Can SCC be repaired, or must the component be replaced?
Once SCC cracks have initiated and propagated to a detectable size, the affected component should generally be replaced rather than repaired, because the crack propagation mechanism depends on the material-environment combination and will resume even after weld repair unless the fundamental cause (material susceptibility, environment, or stress level) is addressed. Weld repair of SCC-cracked components in sour service is particularly problematic because welding introduces new hardened HAZ zones, residual tensile stress, and potential hydrogen entrainment — conditions that may make the repaired zone more susceptible than the original material. Replacement with a properly specified and heat-treated sour-service-qualified component is the standard remediation.

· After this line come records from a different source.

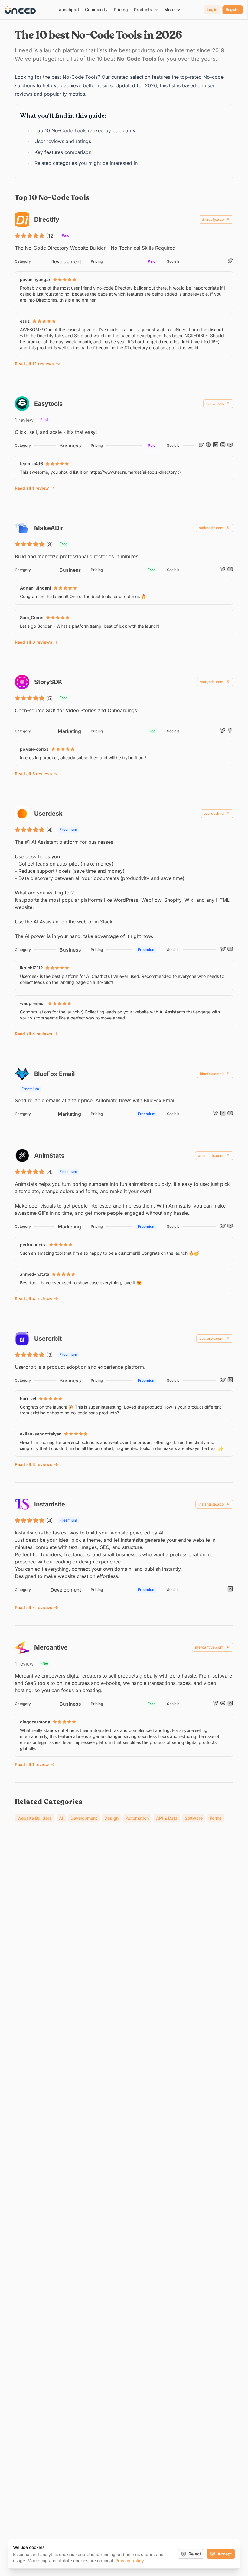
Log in (212, 9)
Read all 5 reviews (33, 773)
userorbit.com (211, 1338)
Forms (216, 1818)
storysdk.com (212, 682)
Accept (224, 2553)
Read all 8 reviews (33, 642)
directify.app (213, 219)
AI (61, 1818)
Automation (137, 1818)
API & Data (167, 1818)
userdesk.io (214, 813)
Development (66, 261)
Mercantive (51, 1647)
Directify (46, 219)
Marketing (69, 731)
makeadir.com (211, 528)
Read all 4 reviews (33, 1033)
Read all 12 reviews (34, 363)
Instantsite (49, 1504)
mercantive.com (209, 1647)
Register (233, 9)
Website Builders (34, 1818)
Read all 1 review (32, 488)
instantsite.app (211, 1504)
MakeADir (48, 528)
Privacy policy (129, 2560)
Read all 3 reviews (33, 1464)
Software (194, 1818)
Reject (194, 2553)
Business (70, 446)
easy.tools (215, 403)
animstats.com (211, 1155)
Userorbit (48, 1338)
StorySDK (48, 682)
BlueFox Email (54, 1073)
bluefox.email (212, 1073)
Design (111, 1818)
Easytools (48, 403)
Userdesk (48, 813)
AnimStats (49, 1155)
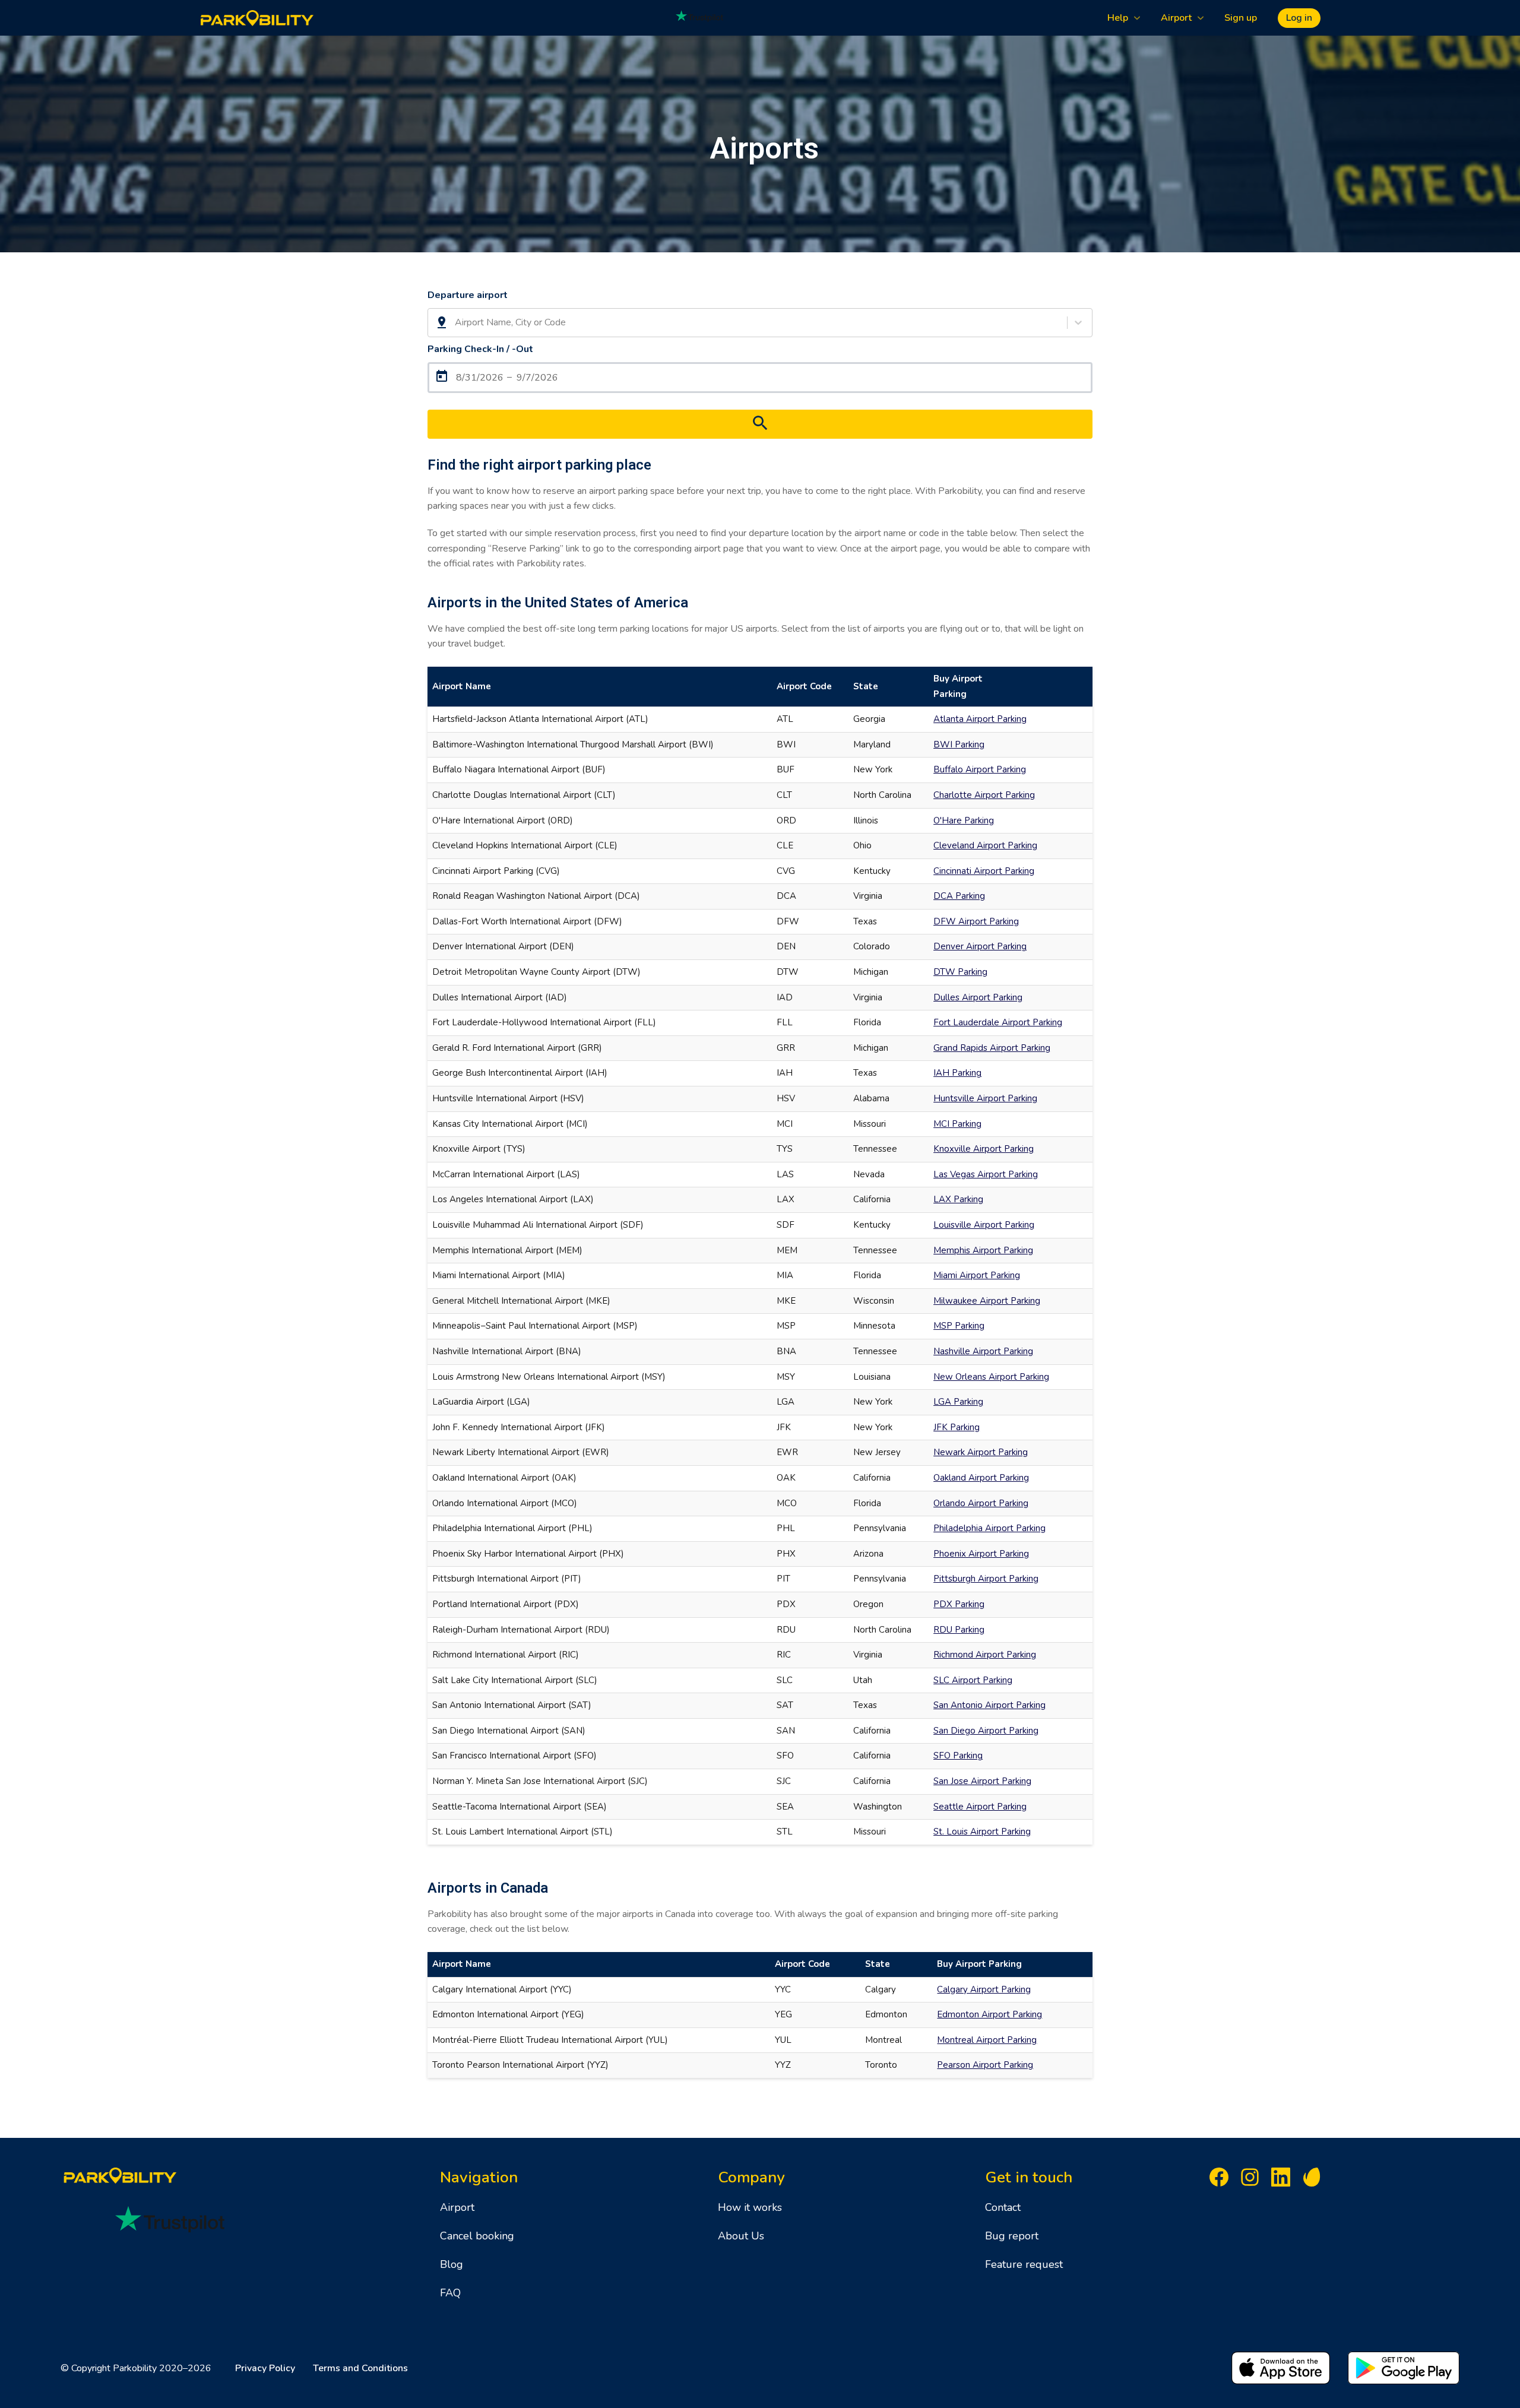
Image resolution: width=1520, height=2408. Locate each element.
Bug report (1011, 2236)
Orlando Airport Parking (980, 1503)
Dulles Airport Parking (977, 997)
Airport (1176, 18)
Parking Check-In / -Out (480, 349)
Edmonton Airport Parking (989, 2014)
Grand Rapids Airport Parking (991, 1048)
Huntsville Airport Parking (985, 1098)
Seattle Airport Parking (980, 1807)
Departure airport (468, 295)
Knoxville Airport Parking (983, 1149)
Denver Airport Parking (980, 946)
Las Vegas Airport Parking (985, 1174)
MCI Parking (957, 1124)
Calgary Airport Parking (984, 1989)
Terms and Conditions (360, 2368)
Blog (451, 2264)
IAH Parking (957, 1073)
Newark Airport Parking (980, 1452)
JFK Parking (956, 1427)
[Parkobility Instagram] (1249, 2180)
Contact (1003, 2207)
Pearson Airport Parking (985, 2065)
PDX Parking (958, 1604)
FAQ (450, 2293)
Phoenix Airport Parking (981, 1554)
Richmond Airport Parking (984, 1655)
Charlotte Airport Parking (984, 795)
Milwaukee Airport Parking (986, 1301)
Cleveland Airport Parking (985, 845)
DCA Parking (959, 896)
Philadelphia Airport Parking (989, 1528)
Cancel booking (477, 2236)
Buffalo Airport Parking (979, 769)
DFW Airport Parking (976, 921)
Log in (1299, 18)
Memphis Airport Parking (983, 1250)
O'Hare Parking (963, 820)
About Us (741, 2236)
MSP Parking (958, 1326)
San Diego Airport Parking (985, 1731)
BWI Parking (958, 744)
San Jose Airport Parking (982, 1781)
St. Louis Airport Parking (982, 1831)
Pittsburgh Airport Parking (985, 1579)
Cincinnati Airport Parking (983, 871)
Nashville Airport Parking (983, 1351)
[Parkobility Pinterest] (1311, 2180)
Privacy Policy (265, 2368)
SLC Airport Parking (972, 1680)
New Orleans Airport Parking (991, 1377)
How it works (750, 2207)
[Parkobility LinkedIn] (1280, 2180)
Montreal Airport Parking (987, 2040)
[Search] (760, 424)
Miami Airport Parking (976, 1275)
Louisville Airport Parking (983, 1225)
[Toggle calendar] (760, 378)
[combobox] (456, 323)
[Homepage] (257, 18)
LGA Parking (958, 1402)
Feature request (1024, 2264)
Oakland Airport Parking (981, 1478)
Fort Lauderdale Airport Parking (997, 1022)
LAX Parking (958, 1199)
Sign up (1240, 18)
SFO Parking (958, 1755)
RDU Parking (958, 1630)
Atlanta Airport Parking (980, 719)
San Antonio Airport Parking (989, 1705)
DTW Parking (960, 972)
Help (1117, 18)
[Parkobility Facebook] (1218, 2180)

Why Stress Corrosion Cracking Matters

Stress corrosion cracking is a leading cause of unexpected equipment failures in the oil and gas industry across all operating environments — wellbore tubulars, surface process equipment, and buried pipeline systems are all susceptible under the right material-environment-stress conditions. Its insidious character — no visible deterioration before sudden fracture — makes it particularly hazardous and underscores the importance of upfront material selection against applicable SCC mechanisms, qualification testing per NACE standards, design practices that minimize stress concentrations, and integrity management programs that identify and manage SCC-susceptible assets through their operating life.